The strobe light aiming at it makes it looks really weird as you walk through.
It actually starts to look like it's spinning as you walk closer towards it.
An awesome, accidental effect. Haha.

So that's it for now. Let me know hwat you guys think.
It's really coming together great.


----------



## colinsuds (Aug 20, 2005)

I dream of being able to do a woods walkthrough~ your soooooooo lucky!


----------



## Eric Striffler (May 6, 2006)

Heheheeeee you have no idea how lucky.
Wait until I get pictures of the WHOLE Spooky Walk up.
You'll be in total awe at how there are the woods, a pirate exhibit on the lake, AND four (YES FOUR) houses to walk through.

It really is great.


----------



## ShadyHallows (Jun 14, 2006)

Niiiicceee the setting itself is awsome!


----------



## SweeneyFamilyHorror (Aug 14, 2006)

Looks like a ton of fun Eric(k) AND I'll bet it's very, very spooky at night.


----------



## Eric Striffler (May 6, 2006)

It's VERY spooky at night.
For three nights in a rowe we've been down on he trail working til after dark, and then we call it quits mostly because we're too creeped out to stay any longer.
Haha.


----------



## Fright Zone (Sep 28, 2006)

That looks cool and it can be roughshod so you don't have to fret the details too much. I'm bagging leaves to spread around my yard haunt since the yard I use has no trees. Crunchy leaves add to the walk thru effect. I like the simple black plastic spray painted white. Did you use the black plastic drop cloth they sell in paint department about 3 or 4 mil?

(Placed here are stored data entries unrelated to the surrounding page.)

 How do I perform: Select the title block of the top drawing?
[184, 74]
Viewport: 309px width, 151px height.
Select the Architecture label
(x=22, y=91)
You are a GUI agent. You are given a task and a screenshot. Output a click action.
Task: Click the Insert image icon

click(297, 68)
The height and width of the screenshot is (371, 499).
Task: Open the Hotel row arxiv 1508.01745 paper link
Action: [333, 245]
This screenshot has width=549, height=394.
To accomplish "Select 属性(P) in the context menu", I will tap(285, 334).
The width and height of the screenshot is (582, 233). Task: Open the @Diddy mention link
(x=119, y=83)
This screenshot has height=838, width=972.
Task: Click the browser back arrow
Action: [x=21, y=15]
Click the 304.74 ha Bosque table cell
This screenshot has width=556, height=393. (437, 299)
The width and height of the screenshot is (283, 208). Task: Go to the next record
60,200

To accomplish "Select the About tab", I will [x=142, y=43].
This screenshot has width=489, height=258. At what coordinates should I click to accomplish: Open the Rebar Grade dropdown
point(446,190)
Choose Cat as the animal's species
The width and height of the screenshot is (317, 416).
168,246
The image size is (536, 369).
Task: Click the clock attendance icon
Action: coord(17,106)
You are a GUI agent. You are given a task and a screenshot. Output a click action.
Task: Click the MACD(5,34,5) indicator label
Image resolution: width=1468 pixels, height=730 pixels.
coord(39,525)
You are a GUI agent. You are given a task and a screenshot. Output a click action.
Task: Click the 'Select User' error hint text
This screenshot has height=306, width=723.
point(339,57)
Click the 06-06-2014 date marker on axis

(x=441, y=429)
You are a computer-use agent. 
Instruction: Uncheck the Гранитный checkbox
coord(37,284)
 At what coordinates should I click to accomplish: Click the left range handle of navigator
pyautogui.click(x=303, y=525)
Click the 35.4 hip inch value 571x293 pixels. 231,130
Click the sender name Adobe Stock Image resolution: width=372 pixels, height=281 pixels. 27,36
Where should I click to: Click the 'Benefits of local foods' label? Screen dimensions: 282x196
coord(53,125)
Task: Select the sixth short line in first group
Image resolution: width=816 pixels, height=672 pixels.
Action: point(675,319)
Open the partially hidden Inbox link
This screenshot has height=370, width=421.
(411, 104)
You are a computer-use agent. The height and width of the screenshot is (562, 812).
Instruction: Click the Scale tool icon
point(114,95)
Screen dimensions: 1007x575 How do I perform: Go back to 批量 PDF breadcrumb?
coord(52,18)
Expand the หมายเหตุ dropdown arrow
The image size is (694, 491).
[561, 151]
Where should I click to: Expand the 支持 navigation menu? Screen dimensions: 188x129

I was thinking about doing something similar for a yard haunt entry archway to define my entrance using 1" PVC Tees and 45's with black plastic or the left over 3 ft W black tarp material they sell in the lawn and garden section that I'm using for a border fence, spray paint it white with some sort of image inside like skulls and put a black light bolt inside to make the paint glow. I'd rip the plastic in 2" strips to make the doorways like the big Gemmy reaper inflatables. Strands of hanging fishing line works well too. It feels creepy when you walk thru it. I'd also put a Walmart 2005 purple mini skull strobe above the entry. I'd put a portable iPod speaker within earshot with Halloween music or sound FX. 

Did you use any recorded sounds from a distance thru a boom box in the woods? That's what they did in the Blair Witch Project without the actors knowing it. That's what this Black Woods set-up reminds me of. That and the Black Lodge in Twin Peaks TV show. Creepy.


----------



## Eric Striffler (May 6, 2006)

Actually yes. I have a stereo playing screams, children playing, and other things further back in the woods. Then we have one at the entrance playing some Midnight Syndicate music that Kevin put together. And we have one towards the end where Michael Myers is playing music.

And we didn't buy the black sheeting. The people who run the whole Spooky Walk supplied it to us, so I'm not sure where they got it.


----------



## moya55 (Oct 27, 2006)

I really like the execution of your ideas. Simple and very effective!


----------



## edwood saucer (Aug 21, 2006)

Erick - you rock buddy - keep up the food work...

I've got a hankerin for more strobelight!


----------



## NickG (Sep 12, 2006)

you'll want to monitor the fog machine juice carefully when it is tilted back as you have shown... it's probably easier for them to run low at that angle unless you've adjusted the pickup accordingly.


----------



## Eric Striffler (May 6, 2006)

Yeah we just had the fog machines up for the beginning because the wind was so bad.
They were working fine.
All the rest of the nights they've been down.


----------